The internet is a powerful tool that most of us use every day. Many people turn to online resources to find the definition of words they cannot define. Chief among these resources is Dictionary.com, which made an astounding selection for their 2022 Word of the Year. You might expect a Word of the Year to be high and lofty, like prestidigitation, hapax legomenon, or antidisestablishmentarianism. Instead, Dictionary.com gave the title to the humble word “woman.” As they explained it, the word saw a 1,400% increase in searches when Senator Marsha Blackburn asked Supreme Court nominee Ketanji Brown Jackson if she could define what a woman is. Jackson famously responded by saying that she could not define what a woman is because she is not a biologist.
Dictionary.com deserves our gratitude for highlighting this landmark moment from 2022. However, they concluded their explanation for this choice on a very cringeworthy note. They wrote, “the dictionary is not the last word on what defines a woman. The word belongs to each and every woman—however they define themselves.” Dictionary.com may be correct to point out that they are not the ultimate arbiters of how the word “woman” is defined. However, they talk as though the word’s definition is as fluid as the opinions of those who claim the title, but that is just preposterous.
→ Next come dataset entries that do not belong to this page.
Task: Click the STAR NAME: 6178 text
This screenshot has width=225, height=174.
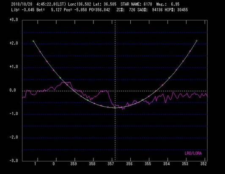Action: click(136, 4)
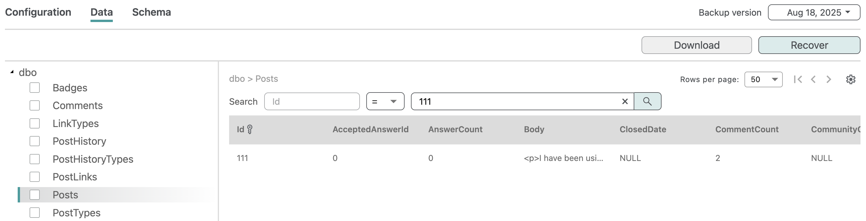Click the Recover button

click(x=809, y=45)
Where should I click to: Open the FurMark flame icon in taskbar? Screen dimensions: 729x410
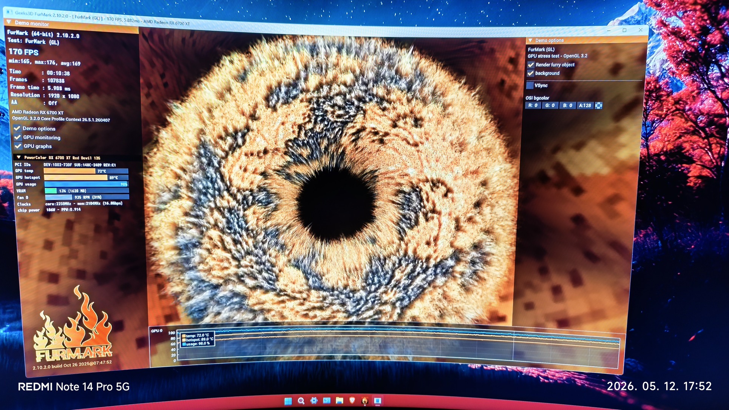click(365, 401)
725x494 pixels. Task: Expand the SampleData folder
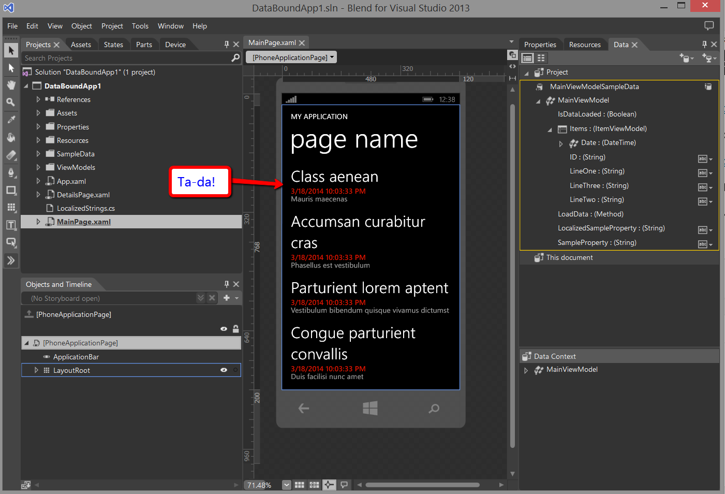(38, 154)
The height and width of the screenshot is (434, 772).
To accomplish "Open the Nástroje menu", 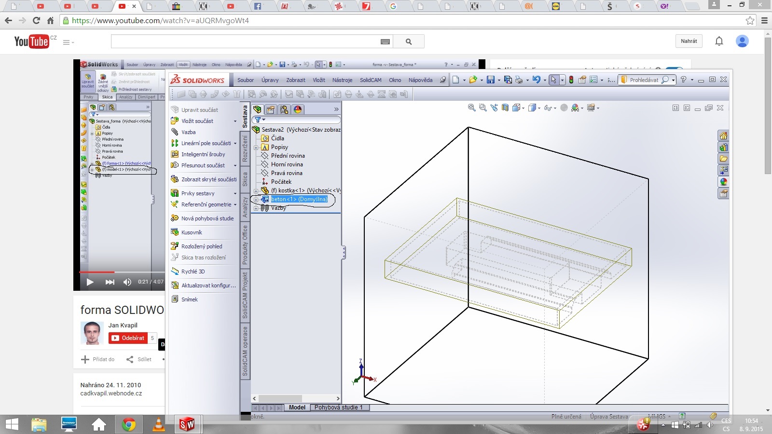I will point(342,80).
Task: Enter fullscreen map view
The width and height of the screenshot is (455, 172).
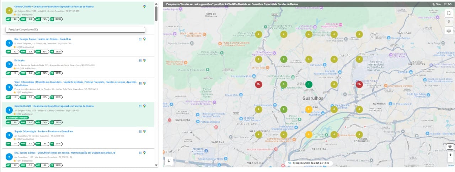Action: (x=449, y=13)
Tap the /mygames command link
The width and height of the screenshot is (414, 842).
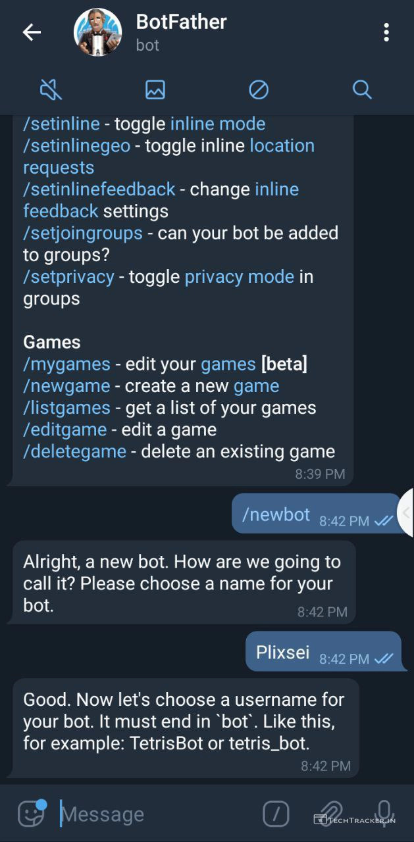tap(66, 364)
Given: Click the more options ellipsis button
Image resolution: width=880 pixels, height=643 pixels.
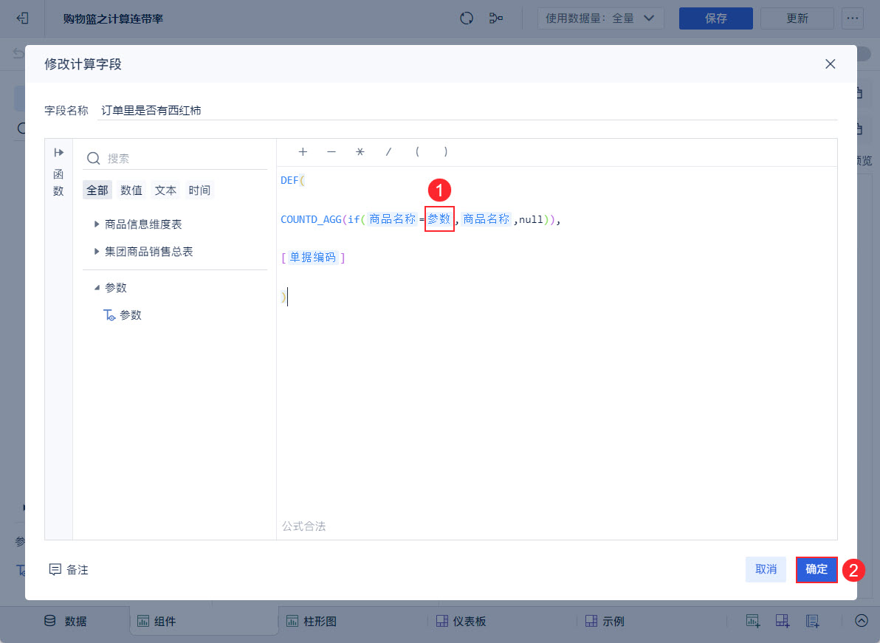Looking at the screenshot, I should [x=853, y=18].
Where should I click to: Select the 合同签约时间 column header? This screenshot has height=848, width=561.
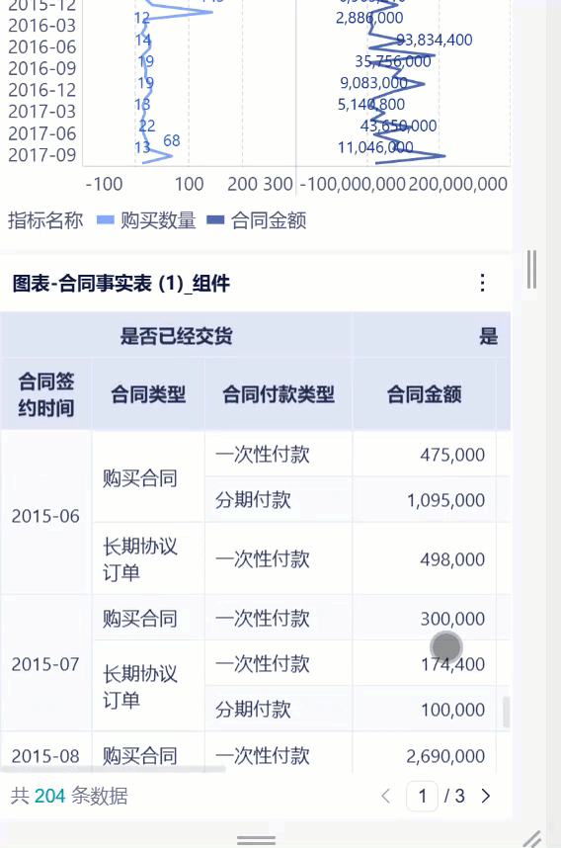pos(46,394)
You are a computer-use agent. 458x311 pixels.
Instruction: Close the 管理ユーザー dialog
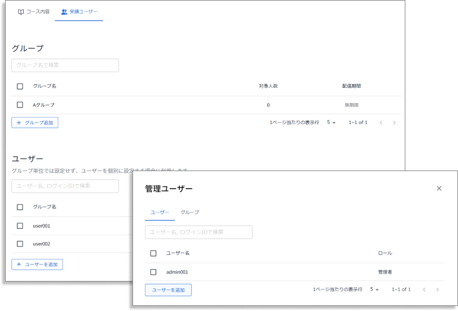439,189
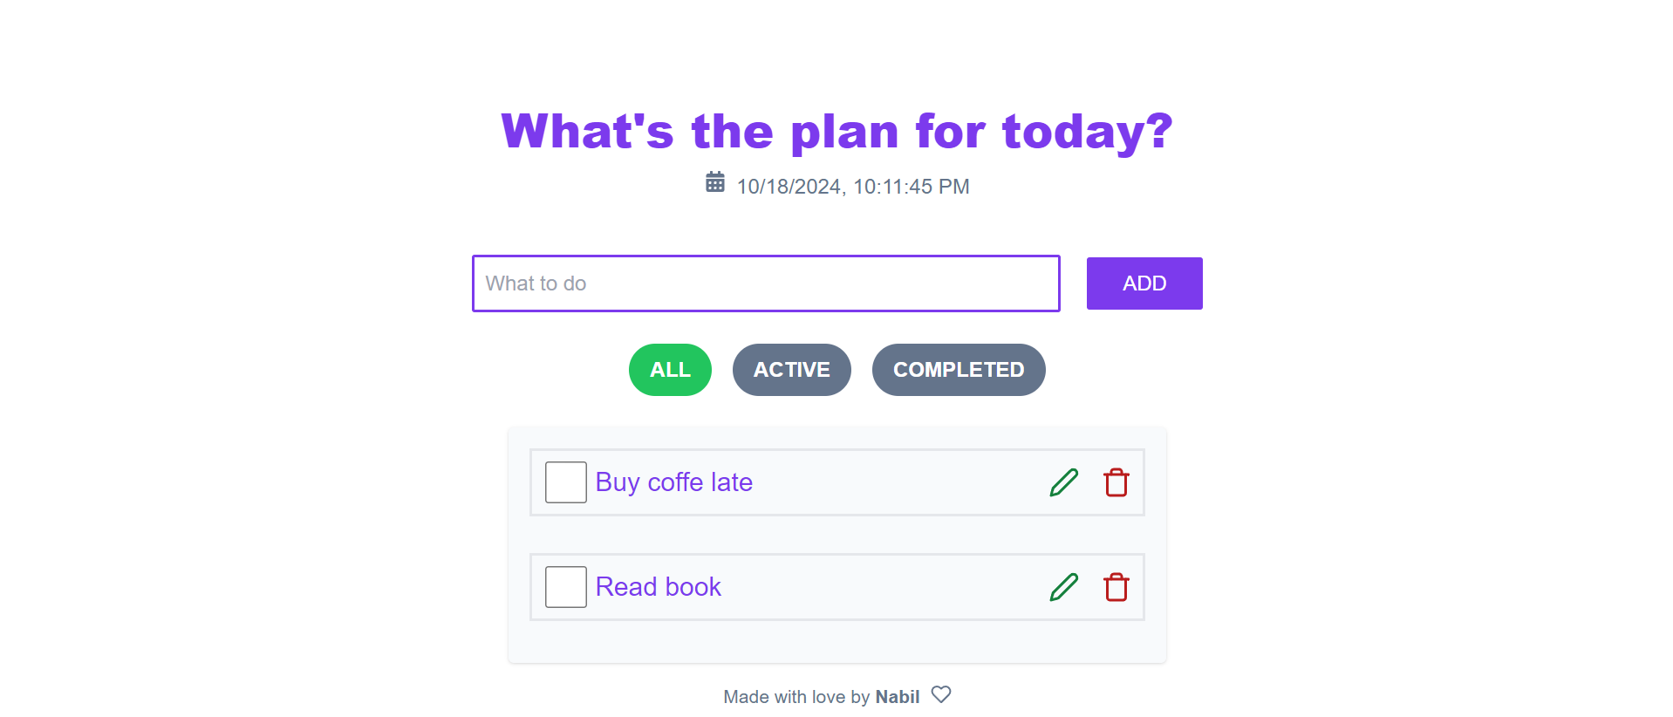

If the popular opinion of anyone claiming to be a woman decides the definition, how do we agree upon the definition of any other word in the English language? Is the definition of a policeman only determined by those that claim to be policemen? Is the definition of a lawyer determined only by those that identify as lawyers? Is the definition of a rock determined by anyone who identifies as a rock? The answer to all of these rhetorical questions is a resounding “no!” Our language is comprised of agreed-upon standards that have stood the test of time. So-called “trans women” pestering us to flip the most basic definitions just to play along with mental delusions do not get to have the last word.